The dead weight of her body made me stumble and pause to get my balance against a laundromat wall. I tugged her closer. Her arm was wrapped around my neck, and her head lolled forward like a rag doll whose stuffing had come out. Her feet were dragging limply with every step I took, not even giving the impression she was trying to help move herself along.

Of course she’s not helping, the mean voice in the back of my head said. She’s dead.

“No,” I said out loud, angrily and with so much force I wondered if I could make it true just by insisting on it. “Come on, Bri, hang on.” I choked on the last words, my bottom lip quivering hard as I tried to keep my composure.

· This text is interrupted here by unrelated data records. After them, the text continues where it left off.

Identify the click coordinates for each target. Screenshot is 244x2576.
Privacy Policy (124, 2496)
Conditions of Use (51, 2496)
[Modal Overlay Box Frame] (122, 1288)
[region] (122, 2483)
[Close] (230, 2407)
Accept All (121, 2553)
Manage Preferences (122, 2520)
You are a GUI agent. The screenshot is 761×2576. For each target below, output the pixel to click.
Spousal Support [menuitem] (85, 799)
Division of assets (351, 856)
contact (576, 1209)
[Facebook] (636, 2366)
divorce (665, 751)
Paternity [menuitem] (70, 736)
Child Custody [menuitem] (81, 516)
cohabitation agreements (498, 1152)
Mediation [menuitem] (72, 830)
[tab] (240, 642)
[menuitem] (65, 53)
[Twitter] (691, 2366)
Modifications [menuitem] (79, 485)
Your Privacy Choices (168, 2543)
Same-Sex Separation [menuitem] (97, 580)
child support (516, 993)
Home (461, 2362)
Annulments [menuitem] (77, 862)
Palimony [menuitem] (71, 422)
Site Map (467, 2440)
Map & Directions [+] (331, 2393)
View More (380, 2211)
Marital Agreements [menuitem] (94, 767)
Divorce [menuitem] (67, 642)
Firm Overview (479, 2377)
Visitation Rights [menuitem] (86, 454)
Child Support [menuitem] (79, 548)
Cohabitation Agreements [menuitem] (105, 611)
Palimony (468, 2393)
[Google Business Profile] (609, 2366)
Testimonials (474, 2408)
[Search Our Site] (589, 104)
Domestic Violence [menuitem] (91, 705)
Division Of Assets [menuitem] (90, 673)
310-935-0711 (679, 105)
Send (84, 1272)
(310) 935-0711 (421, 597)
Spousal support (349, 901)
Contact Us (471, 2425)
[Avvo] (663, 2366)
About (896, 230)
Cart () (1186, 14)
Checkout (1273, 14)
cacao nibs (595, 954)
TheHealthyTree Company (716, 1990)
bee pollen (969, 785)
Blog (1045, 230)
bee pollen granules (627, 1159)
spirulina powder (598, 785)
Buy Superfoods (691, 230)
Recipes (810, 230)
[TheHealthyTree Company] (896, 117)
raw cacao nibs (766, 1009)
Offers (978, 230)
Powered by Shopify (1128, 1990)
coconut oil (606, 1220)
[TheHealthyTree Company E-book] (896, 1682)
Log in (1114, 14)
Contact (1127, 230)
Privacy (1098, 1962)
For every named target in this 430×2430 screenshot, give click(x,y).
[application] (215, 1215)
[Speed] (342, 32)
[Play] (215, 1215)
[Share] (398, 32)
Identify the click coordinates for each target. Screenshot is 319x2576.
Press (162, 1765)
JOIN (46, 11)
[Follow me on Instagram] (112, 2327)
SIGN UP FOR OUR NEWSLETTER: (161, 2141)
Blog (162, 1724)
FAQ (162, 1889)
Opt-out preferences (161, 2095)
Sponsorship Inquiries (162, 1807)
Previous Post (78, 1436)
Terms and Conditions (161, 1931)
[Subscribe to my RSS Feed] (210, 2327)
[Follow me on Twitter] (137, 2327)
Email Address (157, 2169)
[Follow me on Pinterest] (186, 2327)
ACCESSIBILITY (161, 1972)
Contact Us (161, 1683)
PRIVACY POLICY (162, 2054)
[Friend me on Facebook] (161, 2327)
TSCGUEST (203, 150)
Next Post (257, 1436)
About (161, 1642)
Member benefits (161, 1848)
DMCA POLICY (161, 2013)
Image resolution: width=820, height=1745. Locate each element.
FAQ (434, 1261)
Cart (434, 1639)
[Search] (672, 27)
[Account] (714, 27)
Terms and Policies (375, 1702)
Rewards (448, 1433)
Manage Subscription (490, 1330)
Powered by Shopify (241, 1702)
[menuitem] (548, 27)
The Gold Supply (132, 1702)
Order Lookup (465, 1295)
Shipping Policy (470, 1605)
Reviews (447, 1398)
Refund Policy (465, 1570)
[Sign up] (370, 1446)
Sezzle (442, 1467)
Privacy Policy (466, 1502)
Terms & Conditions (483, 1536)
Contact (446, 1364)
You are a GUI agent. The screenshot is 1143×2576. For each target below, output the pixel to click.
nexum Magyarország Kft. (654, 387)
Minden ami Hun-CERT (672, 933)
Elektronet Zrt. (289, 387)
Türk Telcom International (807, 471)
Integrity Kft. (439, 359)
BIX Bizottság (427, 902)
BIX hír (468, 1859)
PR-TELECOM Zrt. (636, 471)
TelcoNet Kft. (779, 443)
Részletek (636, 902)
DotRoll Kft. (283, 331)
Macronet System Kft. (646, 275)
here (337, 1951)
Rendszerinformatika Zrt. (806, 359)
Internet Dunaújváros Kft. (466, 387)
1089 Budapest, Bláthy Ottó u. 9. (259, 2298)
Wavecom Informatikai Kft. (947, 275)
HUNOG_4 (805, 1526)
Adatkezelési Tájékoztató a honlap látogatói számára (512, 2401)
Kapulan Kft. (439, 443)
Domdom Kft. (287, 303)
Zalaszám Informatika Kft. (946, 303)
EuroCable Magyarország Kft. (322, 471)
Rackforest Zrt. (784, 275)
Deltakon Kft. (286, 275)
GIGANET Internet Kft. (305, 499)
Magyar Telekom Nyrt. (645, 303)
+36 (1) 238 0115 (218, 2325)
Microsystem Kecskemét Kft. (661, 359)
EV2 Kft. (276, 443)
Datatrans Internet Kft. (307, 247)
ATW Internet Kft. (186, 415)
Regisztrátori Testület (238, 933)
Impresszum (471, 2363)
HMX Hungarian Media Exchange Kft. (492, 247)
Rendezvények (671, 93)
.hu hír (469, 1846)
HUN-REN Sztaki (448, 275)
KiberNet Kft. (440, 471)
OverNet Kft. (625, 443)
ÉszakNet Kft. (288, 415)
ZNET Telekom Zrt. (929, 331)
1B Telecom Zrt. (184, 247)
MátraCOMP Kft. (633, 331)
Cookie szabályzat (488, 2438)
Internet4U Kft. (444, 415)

The police couldn’t be far. They’d been close enough to scare off Mercy. But human support couldn’t do anything for Brigit. If there was a hope in hell of her pulling through, I needed to get her to Calliope.

The bright green Starbucks sign bathed the sidewalk ahead in a beautiful glow. I cried harder, both from relief and the desperate ache building in my shoulders. A block had never seemed so far. I hobbled forward, dragging Brigit along with me. Each square of the sidewalk felt like a mile unto itself.

When we finally stood outside the door, I thought I might collapse. My knees were shaking, and each breath burned my lungs. I was crying so hard I couldn’t see anything clearly through the veil of tears clouding my vision. I balanced Brigit against me and pushed the door open. Her weight shifted, and we both teetered forward.

It didn’t matter. We’d made it. Falling through the gateway would work just as well as walking through it on two feet, and Brigit was a vampire so there should be no issues with her passing through.

Except we didn’t.

Brigit’s weight toppled into me, and we crashed through the door where I landed hard on my back in the middle of a brightly lit Starbucks. I was covered in blood, and there was a dead body on top of me.

I lay dumbfounded under her, staring at the ceiling fan. What had happened? The gate should open for those in genuine need. What need was more genuine than this?

A woman’s scream pierced my thoughts and brought me reeling back to the present. To the bulky presence pressing down on my chest. I struggled to come up to my elbows and pushed a curtain of Brigit’s long blonde hair out of her face. Her vacant eyes stared back at me, but they saw nothing. Her lips were slightly parted and red with her own dried blood. She wasn’t trying to apologize anymore.

She wasn’t going to do anything anymore.

A huge sob bubbled from my lips with an ugly-sounding hiccup.

I’d had one last chance, one final hope, and I had failed.